Ayala LM, Wang J, Anderson S, Brevard A, Ruiz M, Bannerman R, Robertson B, Cheng YI, Hinds P. Arch. Psychiatr. Nurs. 2015; 29(6): 426-433.

Affiliation

Department of Nursing Research and Quality Outcomes, Center for Translational Research, Children's National Health System, The George Washington University, Northwest, Washington, DC.

Copyright

(Copyright © 2015, Elsevier Publishing)

DOI

10.1016/j.apnu.2015.06.011

PMID

26577558

Abstract

PROBLEM: Adolescents with a mental health diagnosis are at risk of involvement in bullying. We tested the feasibility of a bullying awareness group intervention in an established inpatient psychiatric unit milieu.

METHODS: Adolescents admitted to an urban inpatient adolescent psychiatric unit were eligible to attend two sequential 1-hour Bullying Awareness intervention group sessions. Data were collected before the first session (T1), post-both sessions (T2), and following discharge from the unit (T3).
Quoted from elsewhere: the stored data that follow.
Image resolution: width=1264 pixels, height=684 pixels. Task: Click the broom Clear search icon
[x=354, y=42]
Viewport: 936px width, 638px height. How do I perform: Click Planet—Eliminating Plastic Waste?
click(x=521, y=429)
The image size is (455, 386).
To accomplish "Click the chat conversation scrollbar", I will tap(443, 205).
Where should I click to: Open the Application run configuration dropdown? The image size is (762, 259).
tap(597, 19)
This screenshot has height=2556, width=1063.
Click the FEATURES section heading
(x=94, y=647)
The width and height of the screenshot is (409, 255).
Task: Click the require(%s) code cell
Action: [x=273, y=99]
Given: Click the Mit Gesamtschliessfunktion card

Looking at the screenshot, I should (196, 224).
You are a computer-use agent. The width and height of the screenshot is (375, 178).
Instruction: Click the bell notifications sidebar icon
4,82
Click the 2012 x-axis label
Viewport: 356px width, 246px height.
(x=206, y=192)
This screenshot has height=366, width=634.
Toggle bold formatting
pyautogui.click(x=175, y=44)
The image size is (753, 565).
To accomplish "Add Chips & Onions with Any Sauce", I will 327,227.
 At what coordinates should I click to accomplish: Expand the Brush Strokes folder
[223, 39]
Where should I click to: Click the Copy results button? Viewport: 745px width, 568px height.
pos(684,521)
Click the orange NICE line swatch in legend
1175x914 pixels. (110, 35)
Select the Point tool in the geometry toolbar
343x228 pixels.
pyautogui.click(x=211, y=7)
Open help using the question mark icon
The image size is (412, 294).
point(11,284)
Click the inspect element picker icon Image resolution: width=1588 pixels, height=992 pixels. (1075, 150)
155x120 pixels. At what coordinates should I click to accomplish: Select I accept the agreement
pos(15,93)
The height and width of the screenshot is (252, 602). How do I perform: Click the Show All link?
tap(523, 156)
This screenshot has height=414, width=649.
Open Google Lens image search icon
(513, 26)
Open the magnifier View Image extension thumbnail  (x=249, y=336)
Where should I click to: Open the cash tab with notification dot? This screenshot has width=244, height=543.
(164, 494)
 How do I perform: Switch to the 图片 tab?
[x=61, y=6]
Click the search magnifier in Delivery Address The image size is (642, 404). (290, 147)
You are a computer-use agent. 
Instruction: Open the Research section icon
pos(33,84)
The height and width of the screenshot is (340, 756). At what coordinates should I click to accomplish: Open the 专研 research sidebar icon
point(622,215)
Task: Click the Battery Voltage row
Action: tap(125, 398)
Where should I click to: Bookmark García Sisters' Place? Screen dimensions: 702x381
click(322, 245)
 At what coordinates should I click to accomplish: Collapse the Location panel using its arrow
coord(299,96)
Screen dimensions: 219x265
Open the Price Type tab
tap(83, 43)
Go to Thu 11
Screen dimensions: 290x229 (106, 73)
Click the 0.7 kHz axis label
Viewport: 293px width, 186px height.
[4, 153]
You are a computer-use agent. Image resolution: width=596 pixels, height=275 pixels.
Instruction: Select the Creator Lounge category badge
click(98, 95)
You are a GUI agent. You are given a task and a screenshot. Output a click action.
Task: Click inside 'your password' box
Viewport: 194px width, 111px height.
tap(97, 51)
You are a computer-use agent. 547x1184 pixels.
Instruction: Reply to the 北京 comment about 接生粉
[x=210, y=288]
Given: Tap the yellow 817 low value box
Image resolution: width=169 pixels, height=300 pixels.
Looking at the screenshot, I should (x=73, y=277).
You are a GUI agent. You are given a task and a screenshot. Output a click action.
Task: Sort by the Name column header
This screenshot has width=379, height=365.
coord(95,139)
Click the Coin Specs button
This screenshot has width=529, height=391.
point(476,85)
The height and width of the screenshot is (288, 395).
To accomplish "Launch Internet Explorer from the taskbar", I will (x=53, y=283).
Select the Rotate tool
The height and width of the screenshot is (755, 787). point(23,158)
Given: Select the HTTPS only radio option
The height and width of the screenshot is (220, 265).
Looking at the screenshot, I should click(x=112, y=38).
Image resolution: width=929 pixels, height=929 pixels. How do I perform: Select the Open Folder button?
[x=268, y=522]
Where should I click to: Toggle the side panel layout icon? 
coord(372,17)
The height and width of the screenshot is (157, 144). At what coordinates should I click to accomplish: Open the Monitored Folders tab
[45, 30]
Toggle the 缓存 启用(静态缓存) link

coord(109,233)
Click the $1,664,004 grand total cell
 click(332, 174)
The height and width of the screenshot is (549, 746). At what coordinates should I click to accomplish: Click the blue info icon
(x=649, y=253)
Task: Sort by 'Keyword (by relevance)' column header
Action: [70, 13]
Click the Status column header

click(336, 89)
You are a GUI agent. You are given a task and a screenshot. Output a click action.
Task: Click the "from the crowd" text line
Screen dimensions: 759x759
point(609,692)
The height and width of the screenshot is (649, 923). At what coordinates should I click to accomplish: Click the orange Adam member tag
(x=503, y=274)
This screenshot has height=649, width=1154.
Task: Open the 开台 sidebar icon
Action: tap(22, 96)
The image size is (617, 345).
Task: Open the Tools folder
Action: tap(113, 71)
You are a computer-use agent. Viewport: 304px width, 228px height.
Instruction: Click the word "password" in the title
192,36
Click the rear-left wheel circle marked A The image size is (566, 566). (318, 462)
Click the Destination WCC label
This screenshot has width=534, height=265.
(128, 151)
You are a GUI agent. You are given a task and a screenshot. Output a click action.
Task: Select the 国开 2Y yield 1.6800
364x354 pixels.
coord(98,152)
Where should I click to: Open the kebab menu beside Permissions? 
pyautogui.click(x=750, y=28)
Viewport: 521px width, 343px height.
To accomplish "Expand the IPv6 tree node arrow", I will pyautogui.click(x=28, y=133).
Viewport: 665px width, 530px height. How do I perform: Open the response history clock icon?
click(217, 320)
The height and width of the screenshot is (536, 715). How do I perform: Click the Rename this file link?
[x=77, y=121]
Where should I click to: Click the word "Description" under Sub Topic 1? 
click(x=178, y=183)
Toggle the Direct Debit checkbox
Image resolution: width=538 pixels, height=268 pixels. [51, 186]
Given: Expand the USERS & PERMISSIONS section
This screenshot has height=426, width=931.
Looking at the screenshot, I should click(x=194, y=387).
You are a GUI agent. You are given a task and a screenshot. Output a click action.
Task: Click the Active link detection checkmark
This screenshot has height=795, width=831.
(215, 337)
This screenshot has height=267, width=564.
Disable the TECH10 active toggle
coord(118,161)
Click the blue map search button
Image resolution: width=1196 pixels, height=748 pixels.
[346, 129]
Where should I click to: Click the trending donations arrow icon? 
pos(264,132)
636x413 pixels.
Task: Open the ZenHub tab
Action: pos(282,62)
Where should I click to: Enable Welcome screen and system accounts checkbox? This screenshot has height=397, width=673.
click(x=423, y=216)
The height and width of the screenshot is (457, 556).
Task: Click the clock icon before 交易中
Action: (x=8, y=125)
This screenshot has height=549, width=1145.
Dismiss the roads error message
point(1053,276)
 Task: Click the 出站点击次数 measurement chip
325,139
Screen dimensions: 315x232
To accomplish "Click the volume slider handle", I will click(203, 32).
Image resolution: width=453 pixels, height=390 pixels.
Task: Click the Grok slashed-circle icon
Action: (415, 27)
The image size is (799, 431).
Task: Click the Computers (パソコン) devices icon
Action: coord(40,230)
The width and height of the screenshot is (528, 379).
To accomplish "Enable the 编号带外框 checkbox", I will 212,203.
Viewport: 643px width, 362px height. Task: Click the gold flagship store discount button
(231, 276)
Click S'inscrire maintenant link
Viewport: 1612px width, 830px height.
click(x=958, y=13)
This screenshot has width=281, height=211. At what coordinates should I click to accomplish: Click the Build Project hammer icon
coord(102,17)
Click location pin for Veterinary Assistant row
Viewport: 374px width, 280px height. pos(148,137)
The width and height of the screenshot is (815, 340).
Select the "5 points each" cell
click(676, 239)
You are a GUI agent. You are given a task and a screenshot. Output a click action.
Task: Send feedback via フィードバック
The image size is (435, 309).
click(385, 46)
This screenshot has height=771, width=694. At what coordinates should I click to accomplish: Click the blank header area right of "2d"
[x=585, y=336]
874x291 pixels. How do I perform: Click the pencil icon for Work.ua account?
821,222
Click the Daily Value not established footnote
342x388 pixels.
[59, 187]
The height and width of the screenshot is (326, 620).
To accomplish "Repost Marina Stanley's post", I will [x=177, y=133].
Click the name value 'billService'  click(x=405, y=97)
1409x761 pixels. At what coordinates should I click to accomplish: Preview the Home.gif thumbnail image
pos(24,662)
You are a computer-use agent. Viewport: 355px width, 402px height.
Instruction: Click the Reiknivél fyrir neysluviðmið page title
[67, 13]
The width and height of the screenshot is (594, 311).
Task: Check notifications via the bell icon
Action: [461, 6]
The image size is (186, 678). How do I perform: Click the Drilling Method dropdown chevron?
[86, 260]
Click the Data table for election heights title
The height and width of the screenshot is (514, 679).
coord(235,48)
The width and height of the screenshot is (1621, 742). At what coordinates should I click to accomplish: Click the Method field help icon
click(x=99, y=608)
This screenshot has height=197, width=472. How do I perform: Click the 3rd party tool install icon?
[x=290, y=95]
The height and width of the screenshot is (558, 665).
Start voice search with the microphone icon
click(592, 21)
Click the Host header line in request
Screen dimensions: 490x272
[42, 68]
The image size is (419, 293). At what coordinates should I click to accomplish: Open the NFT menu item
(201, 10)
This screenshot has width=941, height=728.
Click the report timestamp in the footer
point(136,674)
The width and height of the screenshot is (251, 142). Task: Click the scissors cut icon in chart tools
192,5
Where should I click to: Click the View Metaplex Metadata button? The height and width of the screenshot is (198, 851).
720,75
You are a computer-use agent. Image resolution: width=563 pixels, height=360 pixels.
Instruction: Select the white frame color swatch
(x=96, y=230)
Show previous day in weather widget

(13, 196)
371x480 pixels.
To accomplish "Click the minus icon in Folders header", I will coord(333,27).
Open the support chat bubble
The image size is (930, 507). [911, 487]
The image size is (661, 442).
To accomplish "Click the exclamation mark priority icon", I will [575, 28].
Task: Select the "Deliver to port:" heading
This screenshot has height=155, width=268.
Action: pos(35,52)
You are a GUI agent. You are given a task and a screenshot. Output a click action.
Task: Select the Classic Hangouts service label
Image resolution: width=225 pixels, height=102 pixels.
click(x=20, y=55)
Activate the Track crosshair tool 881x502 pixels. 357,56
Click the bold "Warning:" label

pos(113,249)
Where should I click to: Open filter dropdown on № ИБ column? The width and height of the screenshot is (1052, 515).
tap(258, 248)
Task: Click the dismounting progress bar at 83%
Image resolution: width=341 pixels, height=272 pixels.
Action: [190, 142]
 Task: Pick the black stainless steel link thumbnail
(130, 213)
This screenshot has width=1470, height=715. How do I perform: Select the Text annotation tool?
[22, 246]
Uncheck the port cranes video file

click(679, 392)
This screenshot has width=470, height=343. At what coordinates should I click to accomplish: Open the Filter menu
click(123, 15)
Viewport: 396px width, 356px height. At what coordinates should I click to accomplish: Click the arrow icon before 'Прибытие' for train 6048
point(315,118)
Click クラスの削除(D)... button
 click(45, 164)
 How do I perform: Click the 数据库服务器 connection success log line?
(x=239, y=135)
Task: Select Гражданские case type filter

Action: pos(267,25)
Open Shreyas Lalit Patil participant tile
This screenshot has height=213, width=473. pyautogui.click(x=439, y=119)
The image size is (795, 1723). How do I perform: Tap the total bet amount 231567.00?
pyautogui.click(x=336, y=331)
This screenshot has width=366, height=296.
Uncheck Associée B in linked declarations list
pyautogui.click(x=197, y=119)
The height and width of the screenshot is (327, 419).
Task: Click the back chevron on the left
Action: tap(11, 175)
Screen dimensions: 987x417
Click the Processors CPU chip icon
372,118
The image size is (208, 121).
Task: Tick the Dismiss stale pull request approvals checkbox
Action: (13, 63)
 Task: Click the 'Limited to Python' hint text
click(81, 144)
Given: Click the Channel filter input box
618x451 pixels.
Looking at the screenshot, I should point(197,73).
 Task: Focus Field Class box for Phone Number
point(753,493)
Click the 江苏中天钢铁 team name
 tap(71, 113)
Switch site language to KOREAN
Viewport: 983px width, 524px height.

FINDINGS: A total of 65 adolescents were enrolled; most were female (66.2%), African-American (60%), and in grades 10 to 12 (57%). Intervention feasibility was achieved as >80% of participants completed all components of the intervention and 100% completed all study questionnaires at T1 and T2. Feasibility of the follow-up (T3) was not achieved. Bullying knowledge scores improved significantly from T1 to T2.

CONCLUSIONS: The intervention is feasible to implement in an inpatient adolescent psychiatry unit and can improve adolescents' bullying knowledge.